(Items listed in a dataset)
::::::::::

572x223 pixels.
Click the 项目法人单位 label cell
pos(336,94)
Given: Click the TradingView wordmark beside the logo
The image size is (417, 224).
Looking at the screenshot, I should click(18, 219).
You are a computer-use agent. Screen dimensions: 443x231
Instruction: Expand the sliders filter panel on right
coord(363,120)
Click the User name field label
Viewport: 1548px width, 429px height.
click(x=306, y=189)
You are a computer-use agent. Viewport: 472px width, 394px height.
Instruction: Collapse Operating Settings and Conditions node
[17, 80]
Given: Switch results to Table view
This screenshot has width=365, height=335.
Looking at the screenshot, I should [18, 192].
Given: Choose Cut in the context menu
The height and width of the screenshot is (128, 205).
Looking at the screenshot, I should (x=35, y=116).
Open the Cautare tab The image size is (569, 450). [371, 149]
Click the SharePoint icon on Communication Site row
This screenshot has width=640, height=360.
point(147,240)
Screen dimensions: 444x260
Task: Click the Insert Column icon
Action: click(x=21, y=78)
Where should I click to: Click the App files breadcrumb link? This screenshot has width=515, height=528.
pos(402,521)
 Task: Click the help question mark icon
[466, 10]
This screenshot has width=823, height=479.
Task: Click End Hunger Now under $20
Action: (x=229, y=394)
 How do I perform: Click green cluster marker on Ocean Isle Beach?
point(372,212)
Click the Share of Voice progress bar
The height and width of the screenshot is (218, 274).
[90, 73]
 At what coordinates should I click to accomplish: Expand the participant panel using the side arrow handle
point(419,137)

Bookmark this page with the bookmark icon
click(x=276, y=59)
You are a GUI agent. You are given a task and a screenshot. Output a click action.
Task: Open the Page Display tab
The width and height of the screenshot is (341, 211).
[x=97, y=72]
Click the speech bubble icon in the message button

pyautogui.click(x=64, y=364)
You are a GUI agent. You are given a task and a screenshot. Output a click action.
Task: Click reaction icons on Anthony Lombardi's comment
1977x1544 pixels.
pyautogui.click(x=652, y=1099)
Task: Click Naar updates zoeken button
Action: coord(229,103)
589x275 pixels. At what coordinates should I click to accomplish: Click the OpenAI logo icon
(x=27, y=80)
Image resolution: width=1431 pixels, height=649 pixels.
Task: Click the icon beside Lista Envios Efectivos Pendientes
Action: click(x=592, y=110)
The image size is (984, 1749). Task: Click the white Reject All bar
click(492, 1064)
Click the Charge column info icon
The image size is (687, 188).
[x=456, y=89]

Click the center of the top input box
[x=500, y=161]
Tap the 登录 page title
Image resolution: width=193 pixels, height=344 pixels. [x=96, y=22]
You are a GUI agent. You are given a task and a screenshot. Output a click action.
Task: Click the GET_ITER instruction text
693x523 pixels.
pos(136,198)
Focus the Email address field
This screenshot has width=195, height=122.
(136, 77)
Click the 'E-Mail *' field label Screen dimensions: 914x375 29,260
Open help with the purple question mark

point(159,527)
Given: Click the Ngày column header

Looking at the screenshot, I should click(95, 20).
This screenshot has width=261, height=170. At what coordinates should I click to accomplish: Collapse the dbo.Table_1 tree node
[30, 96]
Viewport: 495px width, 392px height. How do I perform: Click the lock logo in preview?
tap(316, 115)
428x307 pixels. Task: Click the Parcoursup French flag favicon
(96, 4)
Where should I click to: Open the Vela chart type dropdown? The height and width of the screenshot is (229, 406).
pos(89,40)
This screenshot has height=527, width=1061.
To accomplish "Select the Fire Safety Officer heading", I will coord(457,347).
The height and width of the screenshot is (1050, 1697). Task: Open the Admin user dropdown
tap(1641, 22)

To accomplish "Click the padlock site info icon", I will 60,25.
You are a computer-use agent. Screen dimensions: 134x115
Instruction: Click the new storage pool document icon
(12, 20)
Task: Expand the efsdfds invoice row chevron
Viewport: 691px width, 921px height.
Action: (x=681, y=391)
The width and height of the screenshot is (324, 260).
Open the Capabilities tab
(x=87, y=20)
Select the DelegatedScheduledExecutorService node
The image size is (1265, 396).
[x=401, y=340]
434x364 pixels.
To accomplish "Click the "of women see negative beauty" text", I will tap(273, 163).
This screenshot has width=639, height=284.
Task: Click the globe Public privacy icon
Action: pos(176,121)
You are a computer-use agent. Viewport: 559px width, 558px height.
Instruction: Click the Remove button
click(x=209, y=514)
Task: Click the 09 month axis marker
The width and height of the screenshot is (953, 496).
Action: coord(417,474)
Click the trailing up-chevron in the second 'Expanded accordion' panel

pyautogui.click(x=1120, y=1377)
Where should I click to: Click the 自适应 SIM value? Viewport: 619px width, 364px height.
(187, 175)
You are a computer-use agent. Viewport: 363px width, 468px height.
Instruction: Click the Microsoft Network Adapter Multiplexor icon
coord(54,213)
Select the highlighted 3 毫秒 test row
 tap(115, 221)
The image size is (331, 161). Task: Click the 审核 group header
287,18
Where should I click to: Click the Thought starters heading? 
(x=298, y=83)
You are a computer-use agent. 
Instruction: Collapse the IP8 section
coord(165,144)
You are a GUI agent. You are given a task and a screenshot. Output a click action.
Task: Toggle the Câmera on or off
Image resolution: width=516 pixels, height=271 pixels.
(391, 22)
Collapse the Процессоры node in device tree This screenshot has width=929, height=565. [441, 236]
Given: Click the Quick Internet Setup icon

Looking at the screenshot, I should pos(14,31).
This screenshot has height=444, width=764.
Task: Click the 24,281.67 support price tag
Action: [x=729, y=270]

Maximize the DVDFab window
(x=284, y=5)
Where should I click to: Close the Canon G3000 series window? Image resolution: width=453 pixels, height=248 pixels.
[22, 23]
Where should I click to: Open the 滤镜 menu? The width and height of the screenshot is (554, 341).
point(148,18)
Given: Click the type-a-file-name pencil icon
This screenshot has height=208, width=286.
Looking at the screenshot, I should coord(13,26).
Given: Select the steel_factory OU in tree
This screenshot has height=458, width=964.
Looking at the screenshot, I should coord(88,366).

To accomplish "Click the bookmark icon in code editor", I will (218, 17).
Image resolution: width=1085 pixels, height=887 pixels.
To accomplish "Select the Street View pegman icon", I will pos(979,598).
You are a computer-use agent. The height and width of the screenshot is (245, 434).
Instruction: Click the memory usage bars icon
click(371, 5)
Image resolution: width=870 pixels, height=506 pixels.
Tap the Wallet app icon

::::::::::

What is asked
Put each line of the records above into a JSON list of strings, one string per line, and leave out the blank lines.

Answer to this exercise
[
  "572x223 pixels.",
  "Click the 项目法人单位 label cell",
  "pos(336,94)",
  "Given: Click the TradingView wordmark beside the logo",
  "The image size is (417, 224).",
  "Looking at the screenshot, I should click(18, 219).",
  "You are a computer-use agent. Screen dimensions: 443x231",
  "Instruction: Expand the sliders filter panel on right",
  "coord(363,120)",
  "Click the User name field label",
  "Viewport: 1548px width, 429px height.",
  "click(x=306, y=189)",
  "You are a computer-use agent. Viewport: 472px width, 394px height.",
  "Instruction: Collapse Operating Settings and Conditions node",
  "[17, 80]",
  "Given: Switch results to Table view",
  "This screenshot has width=365, height=335.",
  "Looking at the screenshot, I should [18, 192].",
  "Given: Choose Cut in the context menu",
  "The height and width of the screenshot is (128, 205).",
  "Looking at the screenshot, I should (x=35, y=116).",
  "Open the Cautare tab The image size is (569, 450). [371, 149]",
  "Click the SharePoint icon on Communication Site row",
  "This screenshot has width=640, height=360.",
  "point(147,240)",
  "Screen dimensions: 444x260",
  "Task: Click the Insert Column icon",
  "Action: click(x=21, y=78)",
  "Where should I click to: Click the App files breadcrumb link? This screenshot has width=515, height=528.",
  "pos(402,521)",
  " Task: Click the help question mark icon",
  "[466, 10]",
  "This screenshot has width=823, height=479.",
  "Task: Click End Hunger Now under $20",
  "Action: (x=229, y=394)",
  " How do I perform: Click green cluster marker on Ocean Isle Beach?",
  "point(372,212)",
  "Click the Share of Voice progress bar",
  "The height and width of the screenshot is (218, 274).",
  "[90, 73]",
  " At what coordinates should I click to accomplish: Expand the participant panel using the side arrow handle",
  "point(419,137)",
  "Bookmark this page with the bookmark icon",
  "click(x=276, y=59)",
  "You are a GUI agent. You are given a task and a screenshot. Output a click action.",
  "Task: Open the Page Display tab",
  "The width and height of the screenshot is (341, 211).",
  "[x=97, y=72]",
  "Click the speech bubble icon in the message button",
  "pyautogui.click(x=64, y=364)",
  "You are a GUI agent. You are given a task and a screenshot. Output a click action.",
  "Task: Click reaction icons on Anthony Lombardi's comment",
  "1977x1544 pixels.",
  "pyautogui.click(x=652, y=1099)",
  "Task: Click Naar updates zoeken button",
  "Action: coord(229,103)",
  "589x275 pixels. At what coordinates should I click to accomplish: Click the OpenAI logo icon",
  "(x=27, y=80)",
  "Image resolution: width=1431 pixels, height=649 pixels.",
  "Task: Click the icon beside Lista Envios Efectivos Pendientes",
  "Action: click(x=592, y=110)",
  "The image size is (984, 1749). Task: Click the white Reject All bar",
  "click(492, 1064)",
  "Click the Charge column info icon",
  "The image size is (687, 188).",
  "[x=456, y=89]",
  "Click the center of the top input box",
  "[x=500, y=161]",
  "Tap the 登录 page title",
  "Image resolution: width=193 pixels, height=344 pixels. [x=96, y=22]",
  "You are a GUI agent. You are given a task and a screenshot. Output a click action.",
  "Task: Click the GET_ITER instruction text",
  "693x523 pixels.",
  "pos(136,198)",
  "Focus the Email address field",
  "This screenshot has width=195, height=122.",
  "(136, 77)",
  "Click the 'E-Mail *' field label Screen dimensions: 914x375 29,260",
  "Open help with the purple question mark",
  "point(159,527)",
  "Given: Click the Ngày column header",
  "Looking at the screenshot, I should click(95, 20).",
  "This screenshot has width=261, height=170. At what coordinates should I click to accomplish: Collapse the dbo.Table_1 tree node",
  "[30, 96]",
  "Viewport: 495px width, 392px height. How do I perform: Click the lock logo in preview?",
  "tap(316, 115)",
  "428x307 pixels. Task: Click the Parcoursup French flag favicon",
  "(96, 4)",
  "Where should I click to: Open the Vela chart type dropdown? The height and width of the screenshot is (229, 406).",
  "pos(89,40)",
  "This screenshot has height=527, width=1061.",
  "To accomplish \"Select the Fire Safety Officer heading\", I will coord(457,347).",
  "The height and width of the screenshot is (1050, 1697). Task: Open the Admin user dropdown",
  "tap(1641, 22)",
  "To accomplish \"Click the padlock site info icon\", I will 60,25.",
  "You are a computer-use agent. Screen dimensions: 134x115",
  "Instruction: Click the new storage pool document icon",
  "(12, 20)",
  "Task: Expand the efsdfds invoice row chevron",
  "Viewport: 691px width, 921px height.",
  "Action: (x=681, y=391)",
  "The width and height of the screenshot is (324, 260).",
  "Open the Capabilities tab",
  "(x=87, y=20)",
  "Select the DelegatedScheduledExecutorService node",
  "The image size is (1265, 396).",
  "[x=401, y=340]",
  "434x364 pixels.",
  "To accomplish \"Click the \"of women see negative beauty\" text\", I will tap(273, 163).",
  "This screenshot has width=639, height=284.",
  "Task: Click the globe Public privacy icon",
  "Action: pos(176,121)",
  "You are a computer-use agent. Viewport: 559px width, 558px height.",
  "Instruction: Click the Remove button",
  "click(x=209, y=514)",
  "Task: Click the 09 month axis marker",
  "The width and height of the screenshot is (953, 496).",
  "Action: coord(417,474)",
  "Click the trailing up-chevron in the second 'Expanded accordion' panel",
  "pyautogui.click(x=1120, y=1377)",
  "Where should I click to: Click the 自适应 SIM value? Viewport: 619px width, 364px height.",
  "(187, 175)",
  "You are a computer-use agent. Viewport: 363px width, 468px height.",
  "Instruction: Click the Microsoft Network Adapter Multiplexor icon",
  "coord(54,213)",
  "Select the highlighted 3 毫秒 test row",
  " tap(115, 221)",
  "The image size is (331, 161). Task: Click the 审核 group header",
  "287,18",
  "Where should I click to: Click the Thought starters heading? ",
  "(x=298, y=83)",
  "You are a computer-use agent. ",
  "Instruction: Collapse the IP8 section",
  "coord(165,144)",
  "You are a GUI agent. You are given a task and a screenshot. Output a click action.",
  "Task: Toggle the Câmera on or off",
  "Image resolution: width=516 pixels, height=271 pixels.",
  "(391, 22)",
  "Collapse the Процессоры node in device tree This screenshot has width=929, height=565. [441, 236]",
  "Given: Click the Quick Internet Setup icon",
  "Looking at the screenshot, I should pos(14,31).",
  "This screenshot has height=444, width=764.",
  "Task: Click the 24,281.67 support price tag",
  "Action: [x=729, y=270]",
  "Maximize the DVDFab window",
  "(x=284, y=5)",
  "Where should I click to: Close the Canon G3000 series window? Image resolution: width=453 pixels, height=248 pixels.",
  "[22, 23]",
  "Where should I click to: Open the 滤镜 menu? The width and height of the screenshot is (554, 341).",
  "point(148,18)",
  "Given: Click the type-a-file-name pencil icon",
  "This screenshot has height=208, width=286.",
  "Looking at the screenshot, I should coord(13,26).",
  "Given: Select the steel_factory OU in tree",
  "This screenshot has height=458, width=964.",
  "Looking at the screenshot, I should coord(88,366).",
  "To accomplish \"Click the bookmark icon in code editor\", I will (218, 17).",
  "Image resolution: width=1085 pixels, height=887 pixels.",
  "To accomplish \"Select the Street View pegman icon\", I will pos(979,598).",
  "You are a computer-use agent. The height and width of the screenshot is (245, 434).",
  "Instruction: Click the memory usage bars icon",
  "click(371, 5)",
  "Image resolution: width=870 pixels, height=506 pixels.",
  "Tap the Wallet app icon"
]